YOUR ASSIGNMENT:
What is needed is a verbatim copy of all the records.

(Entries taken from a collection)

=======

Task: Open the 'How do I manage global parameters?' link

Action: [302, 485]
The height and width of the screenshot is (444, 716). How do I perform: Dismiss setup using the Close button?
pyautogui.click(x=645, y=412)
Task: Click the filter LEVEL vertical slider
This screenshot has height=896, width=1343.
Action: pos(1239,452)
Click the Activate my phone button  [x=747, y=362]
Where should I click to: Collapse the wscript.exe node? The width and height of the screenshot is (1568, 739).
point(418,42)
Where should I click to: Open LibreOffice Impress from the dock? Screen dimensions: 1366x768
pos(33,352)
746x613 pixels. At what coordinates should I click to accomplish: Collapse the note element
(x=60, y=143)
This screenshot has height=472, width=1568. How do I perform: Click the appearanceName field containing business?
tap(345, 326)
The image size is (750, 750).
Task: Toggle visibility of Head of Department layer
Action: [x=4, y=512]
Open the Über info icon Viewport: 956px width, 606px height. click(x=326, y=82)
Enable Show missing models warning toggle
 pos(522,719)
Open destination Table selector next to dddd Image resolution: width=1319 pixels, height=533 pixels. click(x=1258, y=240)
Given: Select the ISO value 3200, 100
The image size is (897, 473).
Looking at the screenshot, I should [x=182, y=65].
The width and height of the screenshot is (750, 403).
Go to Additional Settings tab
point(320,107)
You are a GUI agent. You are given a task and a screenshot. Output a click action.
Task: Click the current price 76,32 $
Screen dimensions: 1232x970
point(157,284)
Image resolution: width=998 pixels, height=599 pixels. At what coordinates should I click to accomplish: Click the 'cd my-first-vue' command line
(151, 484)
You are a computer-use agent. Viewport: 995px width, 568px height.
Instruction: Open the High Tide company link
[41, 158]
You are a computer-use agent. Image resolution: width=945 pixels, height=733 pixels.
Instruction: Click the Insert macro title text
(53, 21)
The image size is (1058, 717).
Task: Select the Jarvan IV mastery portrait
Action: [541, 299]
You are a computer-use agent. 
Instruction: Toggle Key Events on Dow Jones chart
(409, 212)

=======

RESULT OF THE EXERCISE:
Task: Open the 'How do I manage global parameters?' link

Action: [302, 485]
The height and width of the screenshot is (444, 716). How do I perform: Dismiss setup using the Close button?
pyautogui.click(x=645, y=412)
Task: Click the filter LEVEL vertical slider
This screenshot has height=896, width=1343.
Action: pos(1239,452)
Click the Activate my phone button  [x=747, y=362]
Where should I click to: Collapse the wscript.exe node? The width and height of the screenshot is (1568, 739).
point(418,42)
Where should I click to: Open LibreOffice Impress from the dock? Screen dimensions: 1366x768
pos(33,352)
746x613 pixels. At what coordinates should I click to accomplish: Collapse the note element
(x=60, y=143)
This screenshot has height=472, width=1568. How do I perform: Click the appearanceName field containing business?
tap(345, 326)
The image size is (750, 750).
Task: Toggle visibility of Head of Department layer
Action: [x=4, y=512]
Open the Über info icon Viewport: 956px width, 606px height. click(x=326, y=82)
Enable Show missing models warning toggle
 pos(522,719)
Open destination Table selector next to dddd Image resolution: width=1319 pixels, height=533 pixels. click(x=1258, y=240)
Given: Select the ISO value 3200, 100
The image size is (897, 473).
Looking at the screenshot, I should [x=182, y=65].
The width and height of the screenshot is (750, 403).
Go to Additional Settings tab
point(320,107)
You are a GUI agent. You are given a task and a screenshot. Output a click action.
Task: Click the current price 76,32 $
Screen dimensions: 1232x970
point(157,284)
Image resolution: width=998 pixels, height=599 pixels. At what coordinates should I click to accomplish: Click the 'cd my-first-vue' command line
(151, 484)
You are a computer-use agent. Viewport: 995px width, 568px height.
Instruction: Open the High Tide company link
[41, 158]
You are a computer-use agent. Image resolution: width=945 pixels, height=733 pixels.
Instruction: Click the Insert macro title text
(53, 21)
The image size is (1058, 717).
Task: Select the Jarvan IV mastery portrait
Action: [541, 299]
You are a computer-use agent. 
Instruction: Toggle Key Events on Dow Jones chart
(409, 212)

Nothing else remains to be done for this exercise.